El Paso, Texas might be the last place you'd expect to find a heavy South Asian cultural influence, but the architecture at the University of Texas El Paso (UTEP) was actually inspired by the ancient architecture of Bhutan, a small landlocked country nestled between India and China.

"When I visited the campus of UTEP, there weren't many people who knew why the architecture looks the way it does," Lisa Napoli, a journalist and author of “Radio Shangri-La: What I Learned In Bhutan, the Happiest Kingdom on Earth, told KUT News.

"I've been meeting people who were from El Paso, or who had friends from El Paso or relatives, and had no idea why UTEP looks the way it does," she said.

Napoli says, however, that many people on the campus are big advocates of the connection between UTEP and Bhutan, and the number of Bhutanese students at UTEP has increased in recent years.

The Bhutanese influence on UTEP's architecture can be attributed to Kathleen Worrell, the wife of the first dean of the school, back when it was called the Texas State School of Mines and Metallurgy in 1914.

Worrell read a 1914 issue of National Geographic that featured an 88-page photo essay of Bhutan, according to a history of the school on UTEP's website.

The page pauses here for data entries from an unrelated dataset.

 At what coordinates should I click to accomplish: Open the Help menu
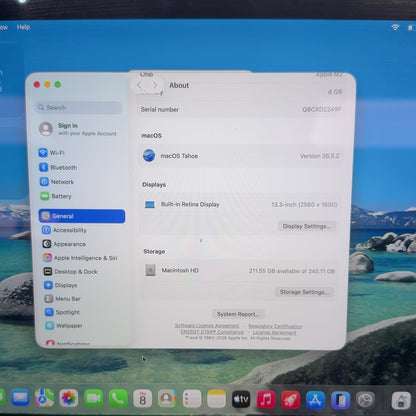23,27
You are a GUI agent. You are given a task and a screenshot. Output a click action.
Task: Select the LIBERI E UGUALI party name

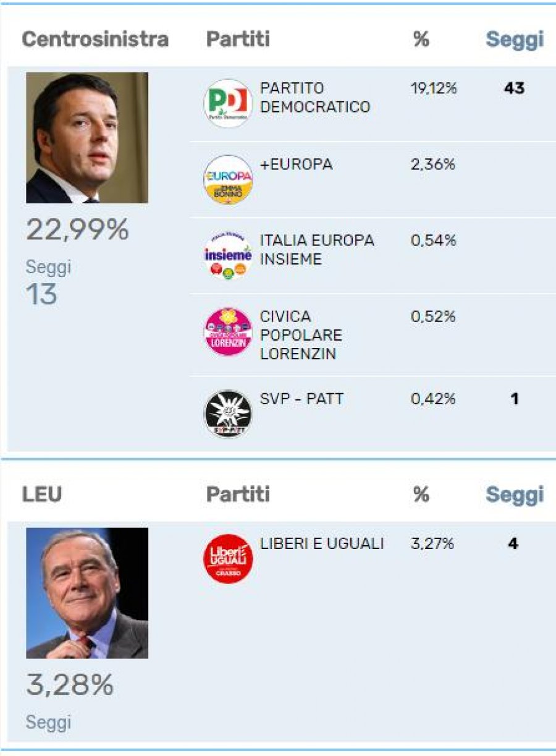pyautogui.click(x=322, y=543)
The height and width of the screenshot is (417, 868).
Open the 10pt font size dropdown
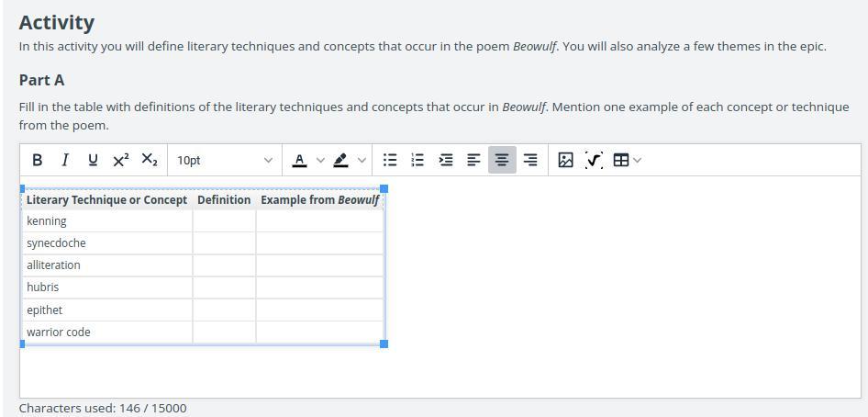click(x=224, y=160)
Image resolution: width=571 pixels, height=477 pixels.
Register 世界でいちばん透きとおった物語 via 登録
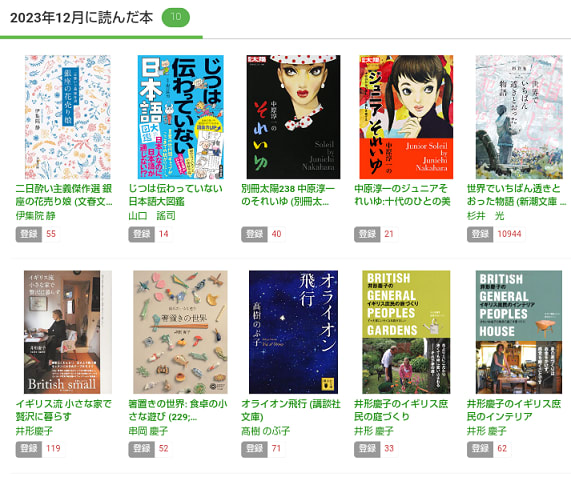(x=480, y=234)
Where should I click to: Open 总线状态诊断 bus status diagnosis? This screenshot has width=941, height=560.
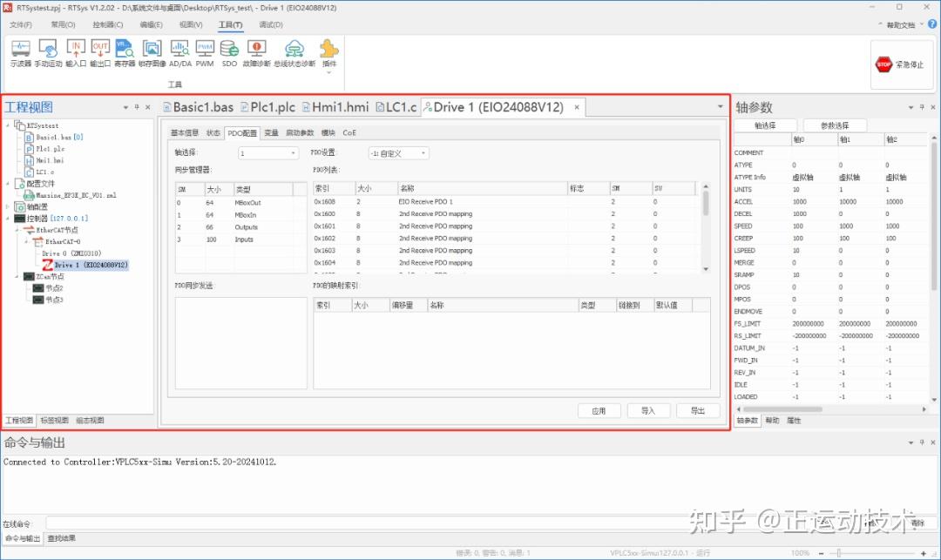point(294,52)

The article, titled "Castles in the Air," recounted the travels across Bhutan of British political officer and engineer John Claude White. Accompanying the article were 74 of White's photographs—among the first ever published of the ancient and isolated kingdom. Persuaded by his wife that Bhutanese "dzongs" would be a good fit for his mining school's setting in the foothills of El Paso's Franklin Mountains, Dean Worrell had the first campus building, Old Main, constructed in this style in 1917. Since then, nearly all UTEP buildings have followed this theme, creating an unusual degree of architectural coherence on a U.S. university campus—offering to students, faculty, staff and visitors the beauty and serenity of its Bhutanese origins.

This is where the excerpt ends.